Location
- Country: North Korea
- Ecclesiastical province: Immediately subject to the Holy See
- Metropolitan: Tokwon (near Wonsan)

Statistics
- Population: ; unknown;
- Churches: none

Information
- Denomination: Catholic Church
- Rite: Roman Rite
- Established: 12 January 1940
- Cathedral: Tokwon Abbey of St. Benedict
- Patron saint: St. Benedict
- Secular priests: none

Current leadership
- Pope: Leo XIV
- Abbot: Apostolic Administrator Abbot Blasio Park OSB

Map
- Territorial Abbacy of Tokwon

= Territorial Abbey of Tokwon =

Monastery in modern North Korea

Tokwon Abbey was a Benedictine monastery of the Congregation of Missionary Benedictines of Saint Ottilien, located near the town of Wonsan in what is now North Korea. Founded as a monastic mission in Seoul, the community transferred to Tokwon in the 1920s to take charge of the newly created Apostolic Vicariate of Wonsan. The persecution of Christians in North Korea since 1949—including the torture and murder of dozens of men and women religious—made any church activity in the abbacy impossible. However the Territorial Abbacy of Tokwon is formally still kept as one of the few remaining territorial abbeys within the Catholic Church.

== Foundation ==
In February 1909, German monks of the Congregation of Missionary Benedictines of Saint Ottilien arrived in Seoul. Following the model used in their African monasteries, lay brothers established a carpentry shop and a trade school, while priests busied themselves with pastoral work and education. With the arrival of more monks from Europe, the monastery was raised to the status of an abbey on May 15, 1913. Fr Boniface Sauer, OSB, became the community's first abbot.

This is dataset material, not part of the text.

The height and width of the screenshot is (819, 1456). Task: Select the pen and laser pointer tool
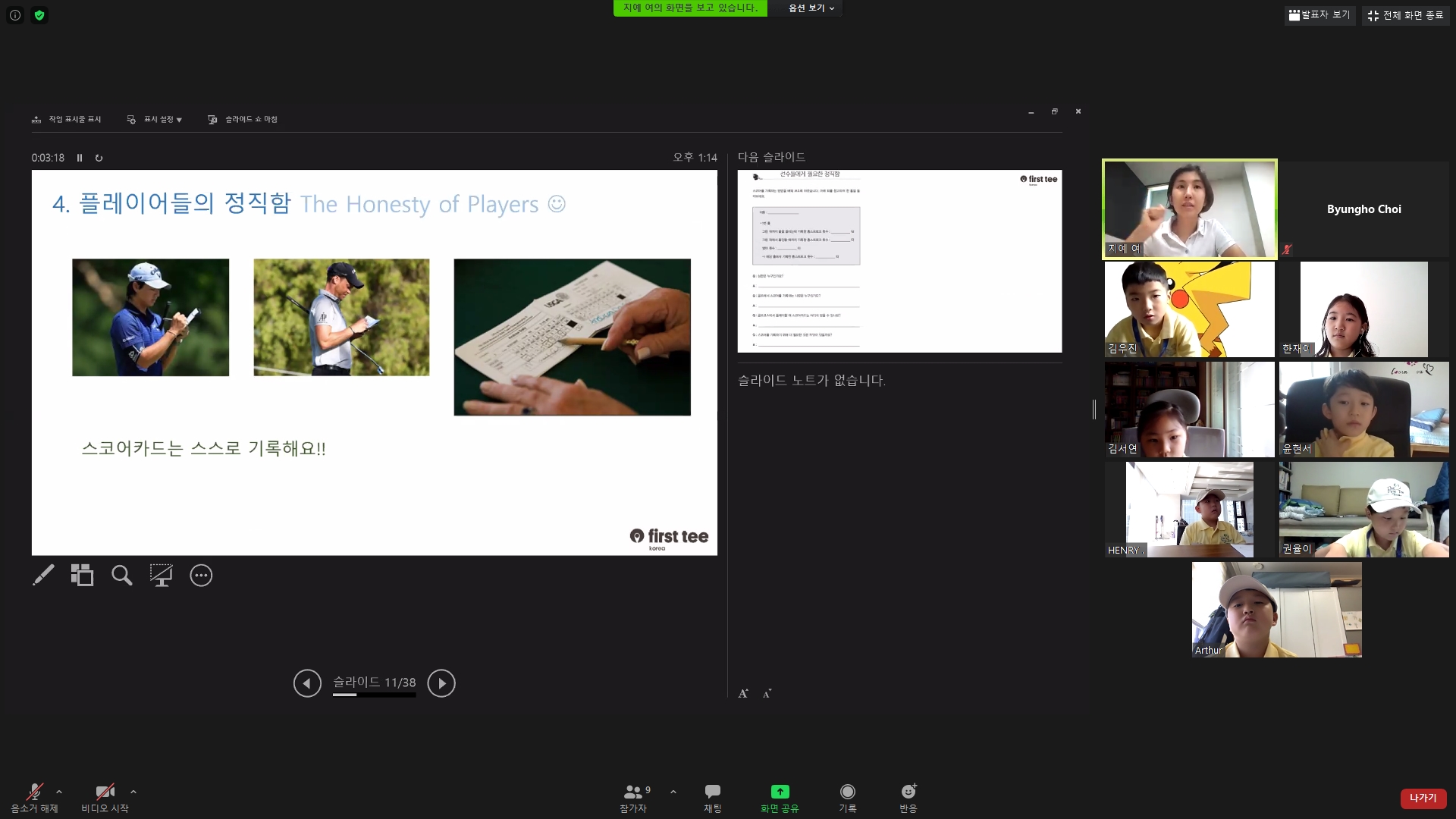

When the Vicariate Apostolic of Seoul was divided in 1920, the monks of the Abbey of St Benedict took charge of the newly created Vicariate Apostolic of Wonsan. By 1927, the original monastery in Seoul was closed, the community of around forty monks having relocated to Tokwon. Between 1927 and 1928, the monks built a minor and major seminary to train indigenous secular priests, while from 1929 to 1931 a church in the neo-Romanesque style was constructed. Around this time, the community began to cultivate local monastic vocations.

In 1940, the Territorial Abbacy of Tokwon was created, covering the cities of Wonsan (where Tokwon is located) and Munchon and the counties Anbyon, Chonnae and Kowon. As Abbot of Tokwon, Boniface Sauer became the ordinary of the territorial abbacy, while at the same time he was charged with being the apostolic administrator of Hamhung apostolic vicariate. As World War II came to an end, the Abbey of Tokwon fell under the control of Soviet occupying forces. Though the monastery was for a time used to quarter soldiers, eventually monastic life was permitted to resume. By the time Soviet forces withdrew in 1949, there were around 60 monks at the Abbey of Tokwon (25 of them Korean) and around 20 sisters of the Tutzing Congregation in a monastery in nearby Wonsan.

== Martyrs ==
In May 1949 under the rule of Kim Il Sung, the North Korean Ministry of State Security occupied the monastery, arrested all monks and sisters and moved them to prisons and internment camps. In July 1950, the Abbey church of Tokwon was destroyed by American bombs. From 1949 to 1952 14 monks and two sisters were executed after harsh imprisonment and torture. During the same period, 17 monks and two sisters died of starvation, illness, hard physical labour and bad living conditions in the camps. Abbot-Bishop Boniface Sauer died on 1 February 1950, in a prison in Pyongyang, ahead of the execution of all senior monks in October 1950. In January 1954, the surviving 42 German monks and sisters were repatriated to Germany via the Trans-Siberian Railway.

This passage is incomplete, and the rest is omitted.